SuaraJakarta.id - Jagat media sosial kembali dihebohkan dengan klaim fantastis: seorang warga Indonesia disebut-sebut menyumbangkan uang hingga ratusan miliar rupiah ke Iran.

Narasi ini langsung menyebar cepat. Bahkan, tak sedikit warganet yang percaya dan ikut membagikannya, seolah-olah ini adalah bentuk solidaritas besar dari Indonesia ke negara konflik tersebut.

Namun, benarkah kabar itu?

Narasinya: Pada Sabtu (28/4/2026) akun Facebook “Udin Sanjaya” mengunggah foto [arsip] yang mengklaim warga Indonesia bernama M Hasbi Al-Khairi menyumbangkan bantuan uang miliaran Rupiah ke Iran. 

“DEMI ISLAM!! Seorang Pengusaha Bernama M. Hasbi Al-Khairi Asal ATB Memberikan Bantuan Uang Sebanyak 548 Triliun Kepada Iran”

Hingga Rabu (8/4/2026) unggahan tersebut disukai lebih dari 70 ribu kali, menuai lebih dari 7 ribu komentar, dan dibagikan ulang lebih dari 1,9 ribu. 

Dalam unggahan yang viral, disebutkan seorang pengusaha asal Indonesia memberikan bantuan dalam jumlah luar biasa besar bahkan mencapai ratusan triliun rupiah.

Angkanya bukan hanya mengejutkan, tapi juga sulit dipercaya.

Tanpa sumber jelas, tanpa bukti transaksi, dan tanpa konfirmasi dari pihak mana pun—narasi ini justru menyebar seperti fakta.

Baca Juga: Jarang Diketahui! Cara Hemat Naik LRT & MRT Jakarta, Bisa Irit Ratusan Ribu Sebulan

Di sinilah banyak orang mulai terjebak.

Fakta Terungkap: Tidak Ada Bukti Kredibel

Hasil penelusuran tim pemeriksa fakta menunjukkan tidak ada satu pun sumber terpercaya yang membenarkan klaim tersebut.

Tak hanya itu, gambar yang dijadikan “bukti” dalam unggahan ternyata bermasalah.

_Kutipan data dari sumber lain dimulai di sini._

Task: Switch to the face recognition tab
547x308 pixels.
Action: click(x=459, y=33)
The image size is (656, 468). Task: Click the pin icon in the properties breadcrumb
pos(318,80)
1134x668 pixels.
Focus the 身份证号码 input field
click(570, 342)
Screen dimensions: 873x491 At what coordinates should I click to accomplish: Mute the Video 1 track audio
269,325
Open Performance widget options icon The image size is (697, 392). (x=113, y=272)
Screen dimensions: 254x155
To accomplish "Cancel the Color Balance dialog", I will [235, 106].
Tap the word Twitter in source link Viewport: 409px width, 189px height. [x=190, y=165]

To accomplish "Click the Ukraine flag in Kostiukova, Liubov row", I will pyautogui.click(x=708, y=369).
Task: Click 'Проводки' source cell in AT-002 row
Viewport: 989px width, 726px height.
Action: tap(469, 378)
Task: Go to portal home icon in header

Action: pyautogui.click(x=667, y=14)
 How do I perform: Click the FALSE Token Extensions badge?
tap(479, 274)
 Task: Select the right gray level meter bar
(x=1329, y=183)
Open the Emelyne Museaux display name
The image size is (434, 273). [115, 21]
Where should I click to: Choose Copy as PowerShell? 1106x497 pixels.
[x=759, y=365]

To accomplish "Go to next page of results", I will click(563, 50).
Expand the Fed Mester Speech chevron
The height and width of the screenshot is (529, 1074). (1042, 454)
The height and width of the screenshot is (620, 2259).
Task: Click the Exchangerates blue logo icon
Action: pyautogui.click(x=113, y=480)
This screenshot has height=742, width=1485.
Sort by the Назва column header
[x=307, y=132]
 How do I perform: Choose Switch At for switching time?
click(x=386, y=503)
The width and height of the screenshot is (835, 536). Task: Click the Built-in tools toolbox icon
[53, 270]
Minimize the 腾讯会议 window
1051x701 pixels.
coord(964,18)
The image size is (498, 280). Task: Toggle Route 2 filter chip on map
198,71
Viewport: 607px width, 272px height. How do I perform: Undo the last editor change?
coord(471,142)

Setelah dianalisis menggunakan alat pendeteksi kecerdasan buatan, foto tersebut justru terindikasi sebagai hasil rekayasa AI, dengan tingkat probabilitas tinggi sebagai konten buatan.

Artinya, bukan hanya narasinya yang meragukan—visual pendukungnya pun tidak bisa dipercaya.